TO BE DONE:
Extract each line from the rows below that contains the word "first".

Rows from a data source
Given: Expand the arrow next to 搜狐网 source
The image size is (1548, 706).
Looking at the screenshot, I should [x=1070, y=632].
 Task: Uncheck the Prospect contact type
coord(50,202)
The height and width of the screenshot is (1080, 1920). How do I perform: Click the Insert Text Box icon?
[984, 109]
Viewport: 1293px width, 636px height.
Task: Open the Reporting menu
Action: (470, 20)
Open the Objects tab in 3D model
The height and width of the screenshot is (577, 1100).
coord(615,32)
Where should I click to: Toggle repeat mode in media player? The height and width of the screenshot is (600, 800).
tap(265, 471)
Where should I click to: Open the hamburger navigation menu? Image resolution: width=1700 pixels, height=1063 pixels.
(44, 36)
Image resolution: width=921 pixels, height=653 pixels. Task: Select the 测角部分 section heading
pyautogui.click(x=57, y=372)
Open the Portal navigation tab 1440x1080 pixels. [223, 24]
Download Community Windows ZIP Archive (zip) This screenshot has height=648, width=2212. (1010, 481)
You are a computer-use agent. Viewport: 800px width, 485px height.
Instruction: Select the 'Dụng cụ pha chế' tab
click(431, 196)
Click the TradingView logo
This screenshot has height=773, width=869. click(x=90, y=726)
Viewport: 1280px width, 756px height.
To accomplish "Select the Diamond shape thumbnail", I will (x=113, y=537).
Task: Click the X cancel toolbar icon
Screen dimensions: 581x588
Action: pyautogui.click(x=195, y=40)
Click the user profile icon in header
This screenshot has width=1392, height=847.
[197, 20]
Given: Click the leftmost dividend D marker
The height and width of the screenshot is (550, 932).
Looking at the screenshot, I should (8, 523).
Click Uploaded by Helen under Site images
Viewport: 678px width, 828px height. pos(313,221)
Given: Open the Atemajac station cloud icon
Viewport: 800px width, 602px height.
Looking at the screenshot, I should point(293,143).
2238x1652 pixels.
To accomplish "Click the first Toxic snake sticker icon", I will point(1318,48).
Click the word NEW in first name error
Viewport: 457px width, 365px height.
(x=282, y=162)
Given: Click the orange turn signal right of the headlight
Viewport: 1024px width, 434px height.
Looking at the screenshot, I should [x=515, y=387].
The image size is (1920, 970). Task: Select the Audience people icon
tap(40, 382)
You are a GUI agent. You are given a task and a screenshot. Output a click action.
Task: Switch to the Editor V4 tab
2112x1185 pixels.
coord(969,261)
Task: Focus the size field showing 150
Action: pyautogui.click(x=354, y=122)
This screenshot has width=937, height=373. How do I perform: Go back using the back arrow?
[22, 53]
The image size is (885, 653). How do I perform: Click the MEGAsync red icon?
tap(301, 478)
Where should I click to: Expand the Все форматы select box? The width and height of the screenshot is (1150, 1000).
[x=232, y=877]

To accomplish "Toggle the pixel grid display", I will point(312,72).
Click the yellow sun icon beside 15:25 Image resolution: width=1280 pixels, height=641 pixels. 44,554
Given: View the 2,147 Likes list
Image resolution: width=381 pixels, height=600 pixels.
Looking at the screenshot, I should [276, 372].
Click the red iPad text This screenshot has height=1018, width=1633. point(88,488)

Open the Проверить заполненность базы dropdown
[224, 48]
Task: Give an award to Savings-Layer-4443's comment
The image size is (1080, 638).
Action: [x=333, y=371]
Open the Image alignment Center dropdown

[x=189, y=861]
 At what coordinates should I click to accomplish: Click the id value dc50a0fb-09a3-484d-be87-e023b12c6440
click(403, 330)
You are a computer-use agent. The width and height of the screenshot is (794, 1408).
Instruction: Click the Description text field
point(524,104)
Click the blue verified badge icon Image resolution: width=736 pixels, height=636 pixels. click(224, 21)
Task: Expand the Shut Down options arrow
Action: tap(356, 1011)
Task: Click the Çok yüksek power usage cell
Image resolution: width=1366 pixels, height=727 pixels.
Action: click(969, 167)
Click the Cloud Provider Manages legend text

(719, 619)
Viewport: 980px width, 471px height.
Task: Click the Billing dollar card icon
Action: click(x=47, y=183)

CORRECT OUTPUT:
To accomplish "Click the first Toxic snake sticker icon", I will point(1318,48).
Click the word NEW in first name error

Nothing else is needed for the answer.